**What to do:**
What the answer must contain is every line of the records, exactly, with no pictures.

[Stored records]
━━━━━━━━

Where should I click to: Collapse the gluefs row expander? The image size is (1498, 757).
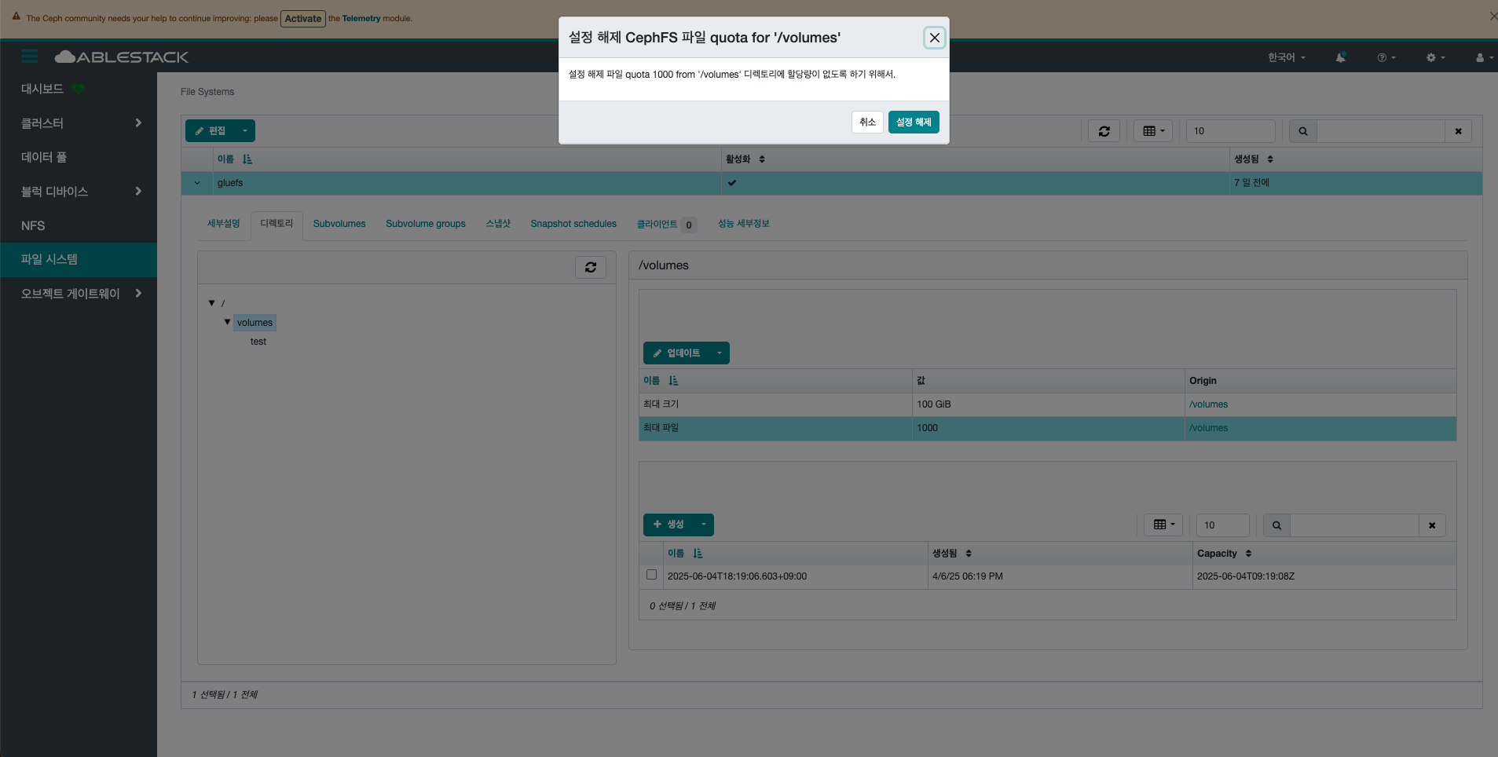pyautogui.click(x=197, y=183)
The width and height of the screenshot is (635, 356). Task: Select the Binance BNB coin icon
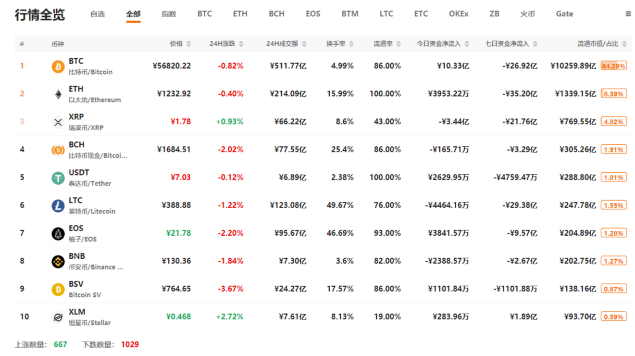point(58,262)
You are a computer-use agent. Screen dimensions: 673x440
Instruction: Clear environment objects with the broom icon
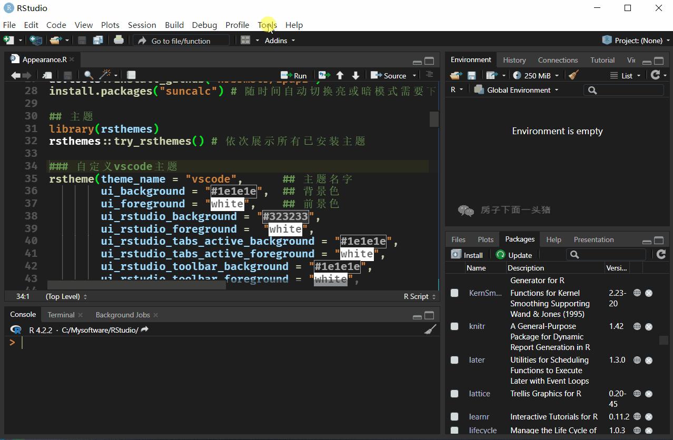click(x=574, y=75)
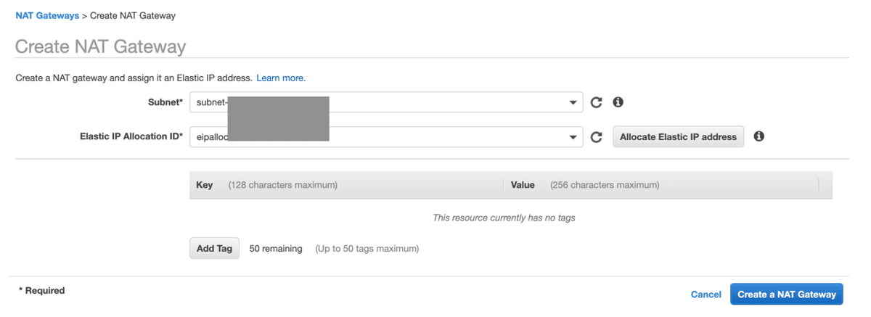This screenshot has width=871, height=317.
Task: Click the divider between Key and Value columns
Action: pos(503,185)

━━━━━━━━

**Answer box:**
Where should I click to: Collapse the gluefs row expander? The image size is (1498, 757).
pyautogui.click(x=197, y=183)
The width and height of the screenshot is (635, 356). Task: Select the Binance BNB coin icon
point(58,262)
You are a computer-use agent. Screen dimensions: 673x440
Instruction: Clear environment objects with the broom icon
click(x=574, y=75)
This screenshot has width=871, height=317.
Task: Click the divider between Key and Value columns
Action: pos(503,185)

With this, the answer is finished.